Once out of his Huntsville Prison cell, this felon sets out to see his young son, Julio (Keidrich Sellati of “Rockaway”), who worships him as if he were a saint. Julio paints messianic portraits of Niente suffering on the cross. Our protagonist struggles to set his son straight. Meantime, when Niente mentions forsaking the cartel, a former associate warns him about the fallout.

Predatory pistoleros will pony up at the prospect of carving out a reputation when they hear about Niente’s decision to go AWOL. Before he was locked up, Niente had forged a reputation as a vicious cartel enforcer. Everybody called him ‘the Jesuit’ because he could loosen tongues with the same skill as that notorious order of priests during the wicked Spanish Inquisition.

Once out of prison, Niente visits his ex-wife, Nadia (Paz Vega of “Spanglish”), who has taken up with Vincent Rice (Neal McDonough of “Boon”), a depraved gun runner. Meantime, Nadia shields young Julio from his dastardly dad. Nevertheless, she cannot prevent Julio from slipping out to see his father.

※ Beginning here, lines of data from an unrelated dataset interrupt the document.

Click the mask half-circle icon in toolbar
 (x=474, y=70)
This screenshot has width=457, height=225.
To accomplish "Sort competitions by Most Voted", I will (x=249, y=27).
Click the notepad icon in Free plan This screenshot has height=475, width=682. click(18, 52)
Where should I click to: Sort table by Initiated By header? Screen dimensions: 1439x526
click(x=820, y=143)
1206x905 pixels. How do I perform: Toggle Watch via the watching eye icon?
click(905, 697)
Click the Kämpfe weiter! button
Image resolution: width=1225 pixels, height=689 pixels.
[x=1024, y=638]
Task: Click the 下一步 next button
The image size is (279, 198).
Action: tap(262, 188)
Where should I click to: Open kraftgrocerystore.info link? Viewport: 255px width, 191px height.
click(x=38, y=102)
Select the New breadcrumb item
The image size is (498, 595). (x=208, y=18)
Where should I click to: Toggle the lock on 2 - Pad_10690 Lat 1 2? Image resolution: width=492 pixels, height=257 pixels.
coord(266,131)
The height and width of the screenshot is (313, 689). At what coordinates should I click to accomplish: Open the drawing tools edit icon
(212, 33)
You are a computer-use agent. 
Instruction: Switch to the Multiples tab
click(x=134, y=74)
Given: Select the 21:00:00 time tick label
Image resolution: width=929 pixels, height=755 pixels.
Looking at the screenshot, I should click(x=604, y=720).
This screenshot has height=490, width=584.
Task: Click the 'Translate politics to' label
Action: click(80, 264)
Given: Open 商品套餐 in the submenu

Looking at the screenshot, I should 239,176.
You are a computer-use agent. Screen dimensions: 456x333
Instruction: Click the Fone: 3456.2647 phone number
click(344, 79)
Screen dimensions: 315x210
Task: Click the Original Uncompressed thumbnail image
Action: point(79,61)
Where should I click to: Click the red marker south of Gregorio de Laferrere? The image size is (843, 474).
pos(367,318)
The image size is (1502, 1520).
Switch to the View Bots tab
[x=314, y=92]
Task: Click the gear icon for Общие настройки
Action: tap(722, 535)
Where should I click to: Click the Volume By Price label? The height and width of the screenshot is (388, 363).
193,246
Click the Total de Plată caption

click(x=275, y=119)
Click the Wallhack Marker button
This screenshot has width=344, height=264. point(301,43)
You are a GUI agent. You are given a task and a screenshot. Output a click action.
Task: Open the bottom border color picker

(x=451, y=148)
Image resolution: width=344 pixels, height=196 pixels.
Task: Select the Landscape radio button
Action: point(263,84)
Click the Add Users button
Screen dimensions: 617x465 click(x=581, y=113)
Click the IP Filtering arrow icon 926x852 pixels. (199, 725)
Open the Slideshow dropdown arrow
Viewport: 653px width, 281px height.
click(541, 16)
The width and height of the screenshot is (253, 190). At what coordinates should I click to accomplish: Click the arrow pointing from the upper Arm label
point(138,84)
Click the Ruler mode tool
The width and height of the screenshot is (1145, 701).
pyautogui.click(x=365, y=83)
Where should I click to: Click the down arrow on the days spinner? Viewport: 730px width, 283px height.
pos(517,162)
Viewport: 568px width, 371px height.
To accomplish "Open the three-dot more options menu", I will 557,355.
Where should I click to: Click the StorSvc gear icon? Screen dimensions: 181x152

When he learns Niente has been seen with Nadia, Vincent blows a gasket and sends his hired gunsels to whack her. During the fracas, a Texas State Trooper, who had been tailing Niente, is caught accidentally in the crossfire and killed. Grabbing Julio at gunpoint, Vincent escapes and flees to Mexico.

The gun runner uses Niente’s son to pay off a long-standing debt to a maniacal, ex-ATF agent, Sans (Ron Perlman of “Hellboy”), holed up in a fortress in the middle of the Mexican jungle. Sans craves danger like candy. Kidnapping high profile people is his specialty.

Niente traces the machine guns that Vincent had bought to a sleazy arms dealer, Jet Rink (Tommy Flanagan of “Ronin”), who runs a strip bar. Along the way, one of Rink’s bartenders falls for Niente.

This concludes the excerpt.